Bubba Watson was paid a ludicrous amount of money to play in China

Bubba Watson makes a large number of trips to appear in competitions outside of the PGA Tour, this gives him the freedom to command large sums of money just for showing up.

The American might have finished 8th the last time he was in China, but you can bet your bottom dollar he walked away with more money than the eventual winner, Lee Soomin. In fact the young Korean will earn $450,000 for his efforts in China, a sum that will pale in comparison to what Bubba will be packing in his luggage.

Both the the PGA and LPGA Tours prohibit payments to players, this is not the case overseas. There is no doubt this distinction keeps the European Tour relevant, they are allowed to pay players to appear which helps bolster the profile of various tournaments.

The traffic this creates is nothing new. Since the dawn of professionalism players have been collecting brown envelops – now suitcases – in exchange for showing up. Tiger paved the way for top players to use the international tournaments as a lucrative top-up to their PGA Tour incomes. In 2013 CBS Sports estimated that Tiger took home $8 million for playing in the Turkish Airlines Open ($3 million), the Abu Dhabi Championship ($3 million) and a one-on-one match with Rory McIlroy ($2 million).

Mick Jagger will cost you $1 million for a private showing, so I guess Tiger really was deserving of his rock star status. Jordan Spieth is catching up, he reportedly pocketed $1.2 million for showing up at the Singapore Open, still some way to go before reaching Tiger’s dizzy heights. That’s why you might be surprised to hear Bubba was payed $1.5 million just for getting on a flight to China according to the Secret Tour Pro. It looks like his agent is a very wily negotiator indeed.

SEE ALSO: The Secret Tour Pro Twitter account is a total fraud

This sort of skullduggery isn’t absent from the PGA TOUR, in fact there are several loopholes a player can use to avoid the pesky intervention of professional standards policy.

Loophole #1 – Skins game

A player can turn up on the Monday of a tournament to play in a skins game or pro-am. This probably represents the largest grey area for these sorts of arrangements. The exchange will have to look like the player is receiving a payment separate from the tournament, making it difficult to prove.

Loophole #2 – “personal services contract”

This will see a player appear in a corporate outing as they fulfill a contractural obligation. If the pro just so happens to also play in the same sponsor’s tournament then I guess that’s just a massive coincidence if you know what I mean.

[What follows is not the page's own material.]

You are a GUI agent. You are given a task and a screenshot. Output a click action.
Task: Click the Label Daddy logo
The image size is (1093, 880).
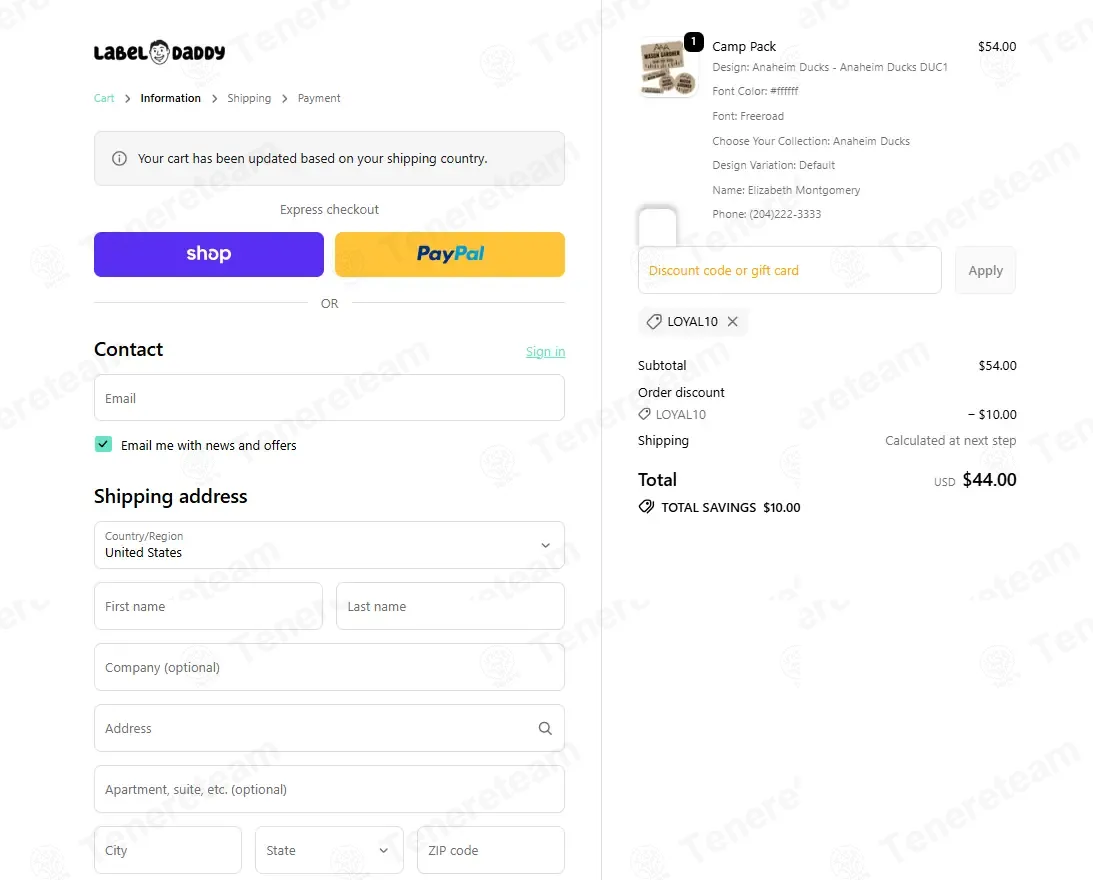pyautogui.click(x=159, y=53)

Loophole #3 – Charitable donation

This is probably the most wholesome way of receiving a payment for appearing. The tournament organisers make a large donation to the player’s charity which has the altruistic benefit of actually helping people down the line. I won’t go into the financial incentives that golfers have for setting up a charity because that’s another story altogether. Plus it’s Monday – an unhealthy time to be cynical.

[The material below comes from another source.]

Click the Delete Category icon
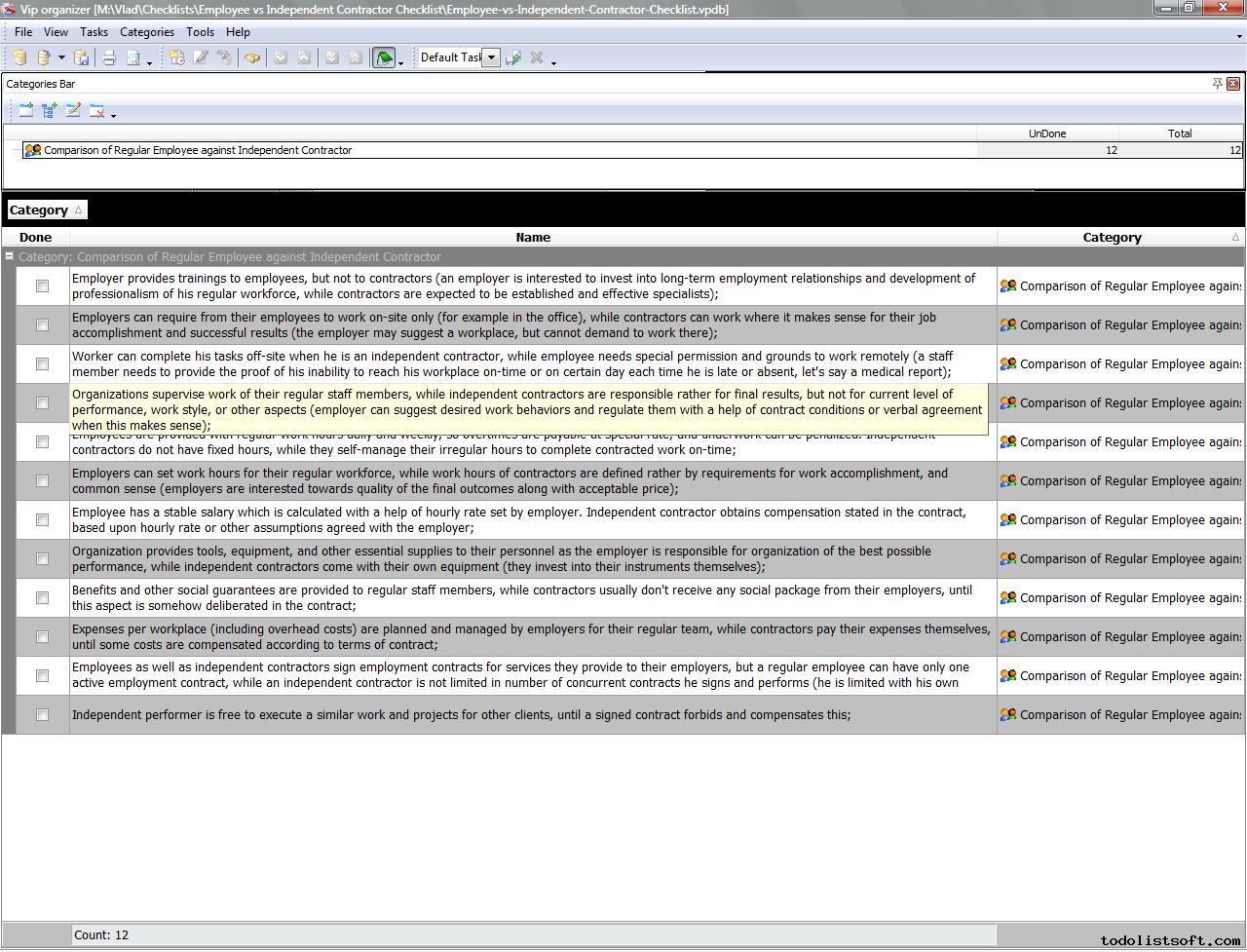This screenshot has height=952, width=1247. pos(96,111)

Does it become a problem when the top tournaments are deprived of the best players?

(Photo by David Cannon/Getty Images)

The STP also noted that Rory McIlroy missed the WGC Bridgestone Invitational to play at the French Open, a tournament Bubba once played in for a fee.  I would argue that appearance fees are a necessary evil when it comes to growing the game abroad. They provide a crucial lifeline to less significant tournaments, but do they go to far when they deprive the top tournaments of the world’s best players?